A Survey on Path Planning Problem of Rolling Contacts: Approaches, Applications and Future Challenges

TL;DR

The paper surveys path planning for rolling contacts, spanning single-contact spin-rolling to multi-contact and swarm-like scenarios. It integrates Montana kinematics with generalized curvature-based models and analyzes both S-CR and M-CR planning approaches, including incremental, mirrored, and sub-system strategies. The review covers robotic applications from ballbots and spherical robots to dexterous manipulation, nonprehensile tasks, reconfigurable swarms, and micro/nano particle manipulation, while highlighting core challenges such as nonholonomic constraints, slip-induced drift, and topological complexity (e.g., $\mathbf{v} = \mathbf{v}' + \boldsymbol{\omega} \times \mathbf{r}$). It clarifies how geometric mechanics informs planning algorithms and outlines future directions for integrating dynamics, sensing, and control to enable robust rolling-contact robotics.

Abstract

This paper explores an eclectic range of path-planning methodologies engineered for rolling surfaces.
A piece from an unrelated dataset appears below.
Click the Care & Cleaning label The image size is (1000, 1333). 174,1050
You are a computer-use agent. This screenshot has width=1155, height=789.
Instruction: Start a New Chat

Our focus is on the kinematic intricacies of rolling contact systems, which are investigated through a motion planning lens. Beyond summarizing the approaches to single-contact rotational surfaces, we explore the challenging domain of spin-rolling multi-contact systems. Our work proposes solutions for the higher-dimensional problem of multiple rotating objects in contact. Venturing beyond kinematics, these methodologies find application across a spectrum of domains, including rolling robots, reconfigurable swarm robotics, micro/nano manipulation, and nonprehensile manipulations. Through meticulously examining established planning strategies, we unveil their practical implementations in various real-world scenarios, from intricate dexterous manipulation tasks to the nimble manoeuvring of rolling robots and even shape planning of multi-contact swarms of particles. This study introduces the persistent challenges and unexplored frontiers of robotics, intricately linked to both path planning and mechanism design. As we illuminate existing solutions, we also set the stage for future breakthroughs in this dynamic and rapidly evolving field by highlighting the critical importance of addressing rolling contact problems.

Figures (8)

• Figure 1: Different characteristics in rolling contact problem. Applications: a) ball-bot robot fankhauser2010modeling, b) rolling spherical robots armour2006rolling, c) agile grasping yuan2020designIROS, d) foot placement in legged robots hutter2014quadrupedal, e) power grasping teeple2020multi, f) reconfigurable rolling robots zhong2022kin, g) mico-/nano-particle manipulation sumer2008rolling, h) nonprehensile manipulation woordrufLynch2023TRO, i) wheels in mobile robot/cars tafrishi2022novel, j) Soft hand grasping and manipulation gilday2023predictive.
• Figure 2: The path planning of $i$ number of spin-rolling convex off-rotating surfaces/fingers $U_{f,i}$ on an arbitrary surface of the main trapped object $U_o$.
• Figure 3: Simulation results of some well-known motion planning strategies for the rolling contact kinematics.
• Figure 4: An incremental path planning problem strategy for M-CR.
• Figure 5: An example scenario for six rotating objects with arbitrary main surface objects. Note that for simplicity the rotating objects are assumed simple disks with random radii.